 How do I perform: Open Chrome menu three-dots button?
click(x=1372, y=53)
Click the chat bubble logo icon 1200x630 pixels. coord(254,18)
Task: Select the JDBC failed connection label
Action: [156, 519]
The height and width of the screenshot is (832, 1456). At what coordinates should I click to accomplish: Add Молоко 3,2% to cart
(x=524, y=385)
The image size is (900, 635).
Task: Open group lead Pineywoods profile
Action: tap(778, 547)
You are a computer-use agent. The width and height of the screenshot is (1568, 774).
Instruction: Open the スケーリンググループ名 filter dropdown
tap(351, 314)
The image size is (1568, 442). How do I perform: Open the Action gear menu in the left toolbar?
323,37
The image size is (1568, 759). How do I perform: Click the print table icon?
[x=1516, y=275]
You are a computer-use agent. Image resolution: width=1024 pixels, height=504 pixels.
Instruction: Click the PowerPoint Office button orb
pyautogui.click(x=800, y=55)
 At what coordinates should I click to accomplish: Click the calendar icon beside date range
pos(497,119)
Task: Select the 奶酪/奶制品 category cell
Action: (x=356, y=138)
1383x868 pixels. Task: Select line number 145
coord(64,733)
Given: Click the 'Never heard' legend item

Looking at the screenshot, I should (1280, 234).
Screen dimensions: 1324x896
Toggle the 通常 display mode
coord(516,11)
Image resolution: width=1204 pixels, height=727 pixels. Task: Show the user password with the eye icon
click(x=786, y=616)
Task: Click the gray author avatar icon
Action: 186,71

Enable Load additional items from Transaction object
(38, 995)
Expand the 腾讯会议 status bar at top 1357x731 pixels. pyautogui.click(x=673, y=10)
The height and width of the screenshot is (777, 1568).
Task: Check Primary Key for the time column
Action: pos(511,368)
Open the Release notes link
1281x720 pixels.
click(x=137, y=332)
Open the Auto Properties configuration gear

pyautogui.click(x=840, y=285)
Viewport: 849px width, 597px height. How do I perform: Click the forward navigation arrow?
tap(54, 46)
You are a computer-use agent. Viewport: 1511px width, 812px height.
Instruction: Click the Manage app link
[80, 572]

═══

WHAT IS BEING ASKED: Return all the records above word for word, keeping every line unchanged and in its original order.

SOLUTION TO THE PROBLEM:
 How do I perform: Open Chrome menu three-dots button?
click(x=1372, y=53)
Click the chat bubble logo icon 1200x630 pixels. coord(254,18)
Task: Select the JDBC failed connection label
Action: [156, 519]
The height and width of the screenshot is (832, 1456). At what coordinates should I click to accomplish: Add Молоко 3,2% to cart
(x=524, y=385)
The image size is (900, 635).
Task: Open group lead Pineywoods profile
Action: tap(778, 547)
You are a computer-use agent. The width and height of the screenshot is (1568, 774).
Instruction: Open the スケーリンググループ名 filter dropdown
tap(351, 314)
The image size is (1568, 442). How do I perform: Open the Action gear menu in the left toolbar?
323,37
The image size is (1568, 759). How do I perform: Click the print table icon?
[x=1516, y=275]
You are a computer-use agent. Image resolution: width=1024 pixels, height=504 pixels.
Instruction: Click the PowerPoint Office button orb
pyautogui.click(x=800, y=55)
 At what coordinates should I click to accomplish: Click the calendar icon beside date range
pos(497,119)
Task: Select the 奶酪/奶制品 category cell
Action: (x=356, y=138)
1383x868 pixels. Task: Select line number 145
coord(64,733)
Given: Click the 'Never heard' legend item

Looking at the screenshot, I should (1280, 234).
Screen dimensions: 1324x896
Toggle the 通常 display mode
coord(516,11)
Image resolution: width=1204 pixels, height=727 pixels. Task: Show the user password with the eye icon
click(x=786, y=616)
Task: Click the gray author avatar icon
Action: 186,71

Enable Load additional items from Transaction object
(38, 995)
Expand the 腾讯会议 status bar at top 1357x731 pixels. pyautogui.click(x=673, y=10)
The height and width of the screenshot is (777, 1568).
Task: Check Primary Key for the time column
Action: pos(511,368)
Open the Release notes link
1281x720 pixels.
click(x=137, y=332)
Open the Auto Properties configuration gear

pyautogui.click(x=840, y=285)
Viewport: 849px width, 597px height. How do I perform: Click the forward navigation arrow?
tap(54, 46)
You are a computer-use agent. Viewport: 1511px width, 812px height.
Instruction: Click the Manage app link
[80, 572]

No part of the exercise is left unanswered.